▶ **BRIEF**: Would you reproduce the entries exactly, including every line?

==================================================

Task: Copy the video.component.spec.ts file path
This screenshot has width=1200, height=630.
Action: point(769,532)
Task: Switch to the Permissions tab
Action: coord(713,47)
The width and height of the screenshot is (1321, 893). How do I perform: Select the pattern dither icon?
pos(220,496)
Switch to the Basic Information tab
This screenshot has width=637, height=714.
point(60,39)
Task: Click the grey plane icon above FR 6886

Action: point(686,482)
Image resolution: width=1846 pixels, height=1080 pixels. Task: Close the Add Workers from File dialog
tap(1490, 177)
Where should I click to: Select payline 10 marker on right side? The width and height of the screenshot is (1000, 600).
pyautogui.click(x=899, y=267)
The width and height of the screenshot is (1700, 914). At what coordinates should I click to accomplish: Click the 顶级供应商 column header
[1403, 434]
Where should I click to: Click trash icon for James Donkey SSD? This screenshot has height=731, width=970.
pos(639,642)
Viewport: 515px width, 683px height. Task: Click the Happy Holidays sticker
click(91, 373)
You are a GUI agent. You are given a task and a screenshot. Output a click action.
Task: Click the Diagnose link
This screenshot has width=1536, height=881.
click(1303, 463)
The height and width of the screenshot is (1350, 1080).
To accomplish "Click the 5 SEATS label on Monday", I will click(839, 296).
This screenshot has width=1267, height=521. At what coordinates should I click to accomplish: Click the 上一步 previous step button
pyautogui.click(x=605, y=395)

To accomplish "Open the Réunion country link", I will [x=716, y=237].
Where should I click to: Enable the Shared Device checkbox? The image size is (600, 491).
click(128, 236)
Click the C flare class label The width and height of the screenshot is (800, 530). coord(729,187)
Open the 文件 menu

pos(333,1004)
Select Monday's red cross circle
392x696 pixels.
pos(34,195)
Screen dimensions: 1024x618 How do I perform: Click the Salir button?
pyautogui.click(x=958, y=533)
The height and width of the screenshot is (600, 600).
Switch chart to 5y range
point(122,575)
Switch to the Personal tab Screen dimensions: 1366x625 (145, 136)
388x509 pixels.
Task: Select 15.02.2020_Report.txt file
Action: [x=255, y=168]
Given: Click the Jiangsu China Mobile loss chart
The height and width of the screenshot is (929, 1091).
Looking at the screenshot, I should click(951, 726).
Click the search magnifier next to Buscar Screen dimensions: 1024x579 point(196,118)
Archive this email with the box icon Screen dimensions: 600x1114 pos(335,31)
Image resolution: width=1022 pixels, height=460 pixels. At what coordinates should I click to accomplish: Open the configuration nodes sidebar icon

==================================================

▶ **TASK SOLUTION**:
Task: Copy the video.component.spec.ts file path
This screenshot has width=1200, height=630.
Action: point(769,532)
Task: Switch to the Permissions tab
Action: coord(713,47)
The width and height of the screenshot is (1321, 893). How do I perform: Select the pattern dither icon?
pos(220,496)
Switch to the Basic Information tab
This screenshot has width=637, height=714.
point(60,39)
Task: Click the grey plane icon above FR 6886

Action: point(686,482)
Image resolution: width=1846 pixels, height=1080 pixels. Task: Close the Add Workers from File dialog
tap(1490, 177)
Where should I click to: Select payline 10 marker on right side? The width and height of the screenshot is (1000, 600).
pyautogui.click(x=899, y=267)
The width and height of the screenshot is (1700, 914). At what coordinates should I click to accomplish: Click the 顶级供应商 column header
[1403, 434]
Where should I click to: Click trash icon for James Donkey SSD? This screenshot has height=731, width=970.
pos(639,642)
Viewport: 515px width, 683px height. Task: Click the Happy Holidays sticker
click(91, 373)
You are a GUI agent. You are given a task and a screenshot. Output a click action.
Task: Click the Diagnose link
This screenshot has width=1536, height=881.
click(1303, 463)
The height and width of the screenshot is (1350, 1080).
To accomplish "Click the 5 SEATS label on Monday", I will click(839, 296).
This screenshot has width=1267, height=521. At what coordinates should I click to accomplish: Click the 上一步 previous step button
pyautogui.click(x=605, y=395)

To accomplish "Open the Réunion country link", I will [x=716, y=237].
Where should I click to: Enable the Shared Device checkbox? The image size is (600, 491).
click(128, 236)
Click the C flare class label The width and height of the screenshot is (800, 530). coord(729,187)
Open the 文件 menu

pos(333,1004)
Select Monday's red cross circle
392x696 pixels.
pos(34,195)
Screen dimensions: 1024x618 How do I perform: Click the Salir button?
pyautogui.click(x=958, y=533)
The height and width of the screenshot is (600, 600).
Switch chart to 5y range
point(122,575)
Switch to the Personal tab Screen dimensions: 1366x625 (145, 136)
388x509 pixels.
Task: Select 15.02.2020_Report.txt file
Action: [x=255, y=168]
Given: Click the Jiangsu China Mobile loss chart
The height and width of the screenshot is (929, 1091).
Looking at the screenshot, I should click(951, 726).
Click the search magnifier next to Buscar Screen dimensions: 1024x579 point(196,118)
Archive this email with the box icon Screen dimensions: 600x1114 pos(335,31)
Image resolution: width=1022 pixels, height=460 pixels. At what coordinates should I click to accomplish: Open the configuration nodes sidebar icon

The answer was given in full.